Partie 1 « Aux origines : le reggae en espagnol. »
Partie 2 « Escale à New York. Le reggaeton, une histoire de sample. »
Porto Rico et la ‘Musica Underground‘.
Au début des années 90, suivant la trace du hip hop, le reggae en español de Nando Boom et de El General arrive à Porto Rico. Le reggae, importé par les majors, serait présent sur l’ile depuis les années 80, adopté par les surfeurs et autres jeunes issus des classes favorisées ignorant tout de la philosophie et des revendications Rastafari. Le reggae est consommé, vidé de sa substance idéologique.

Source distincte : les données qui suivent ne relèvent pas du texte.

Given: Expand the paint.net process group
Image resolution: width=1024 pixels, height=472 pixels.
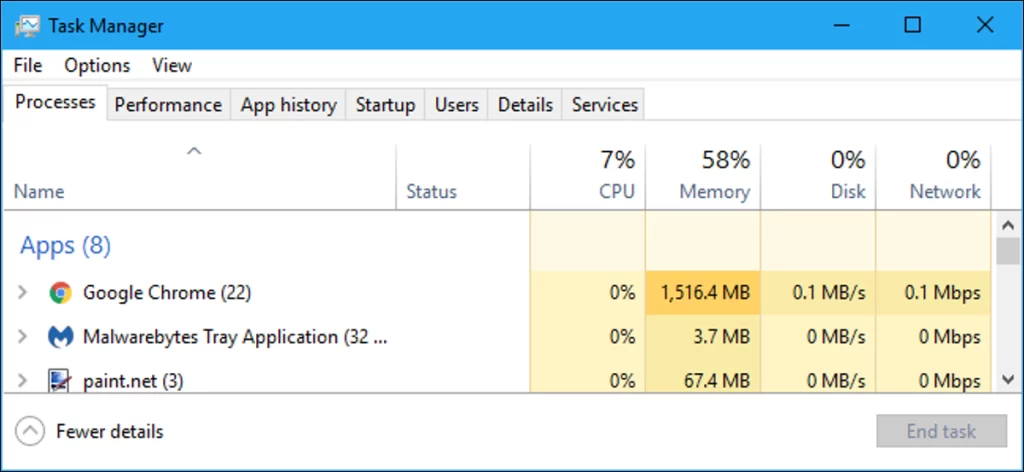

Lorsque, via New-York, le genre atteint une nouvelle fois l’île, plutôt que d’être associé à la culture jamaicaine avec laquelle Porto Rico n’entretient presque aucun contact, le reggae dancehall en espagnol est assimilé à la culture Nuyoricaine. Sous le nom de ‘underground‘ le reggae dancehall se mélange au hip hop. Les genres se côtoient, se confondent. Ensemble ils contribuent à la définition d’un son et d’une identité nouvelle, celle d’un Porto Rico afro-latin tourné vers l’extérieur, vers New-York mais également vers les Antilles. Le célèbre MC Vico C dira de la musique underground qu’elle est « essentiellement hip hop mais avec une saveur davantage compatible avec les caraïbes ».
Les artistes de Reggae Panaméens, bien que populaires à Porto Rico, ne s’y produisent que rarement. Trop cher, trop difficiles à contacter, leur absence est compensée. Les DJs et MCs locaux s’emparent des faces b. Alors que au Panama, la scène locale de reggae en español se développe en lien directe avec la Jamaïque et évolue de concert avec celle-ci, dans le plus grand respect des traditions, à Portorico, le terreau fertile du hip hop dans lequel le dancehall vient se planter s’apprête à donner au genre une existence nouvelle.
Sur l’île, en marge des circuits traditionnels de distribution et de diffusion, l’underground développe sa propre microéconomie. Tout commence en 1989 lorsqu’un certain ‘DJ Negro‘ est licencié par le club qui l’employait. Vétéran de la scène Hip Hop et entre autre producteur de Vico C, le plus célèbre des MCs Portoricains, la réputation du DJ n’est plus à faire. Plutôt que de chercher un emploi ailleurs, le DJ, conscient de son influence, décide d’inaugurer son propre club. C’est ainsi que nait The noise, un établissement modeste que son propriétaire décrit lui même comme « une boite rectangulaire peinte en noir ». Installée dans le quartier pauvre de La Perla, le club est un succès immédiat. Limité financièrement, incapable d’engager des artistes de renom, DJ Negro ouvre ses portes à la jeune scène locale. C’est ici que de jeunes talents tels que Ivy Queen, Daddy Yankee, Tego Calderon, Nicky Jam and Wisin & Yandel feront leurs premières armes. Fait de bric et de brocs, situé dans des lieux semi légaux, le club changera trois fois d’emplacement en l’espace de deux ans. Le public suivra.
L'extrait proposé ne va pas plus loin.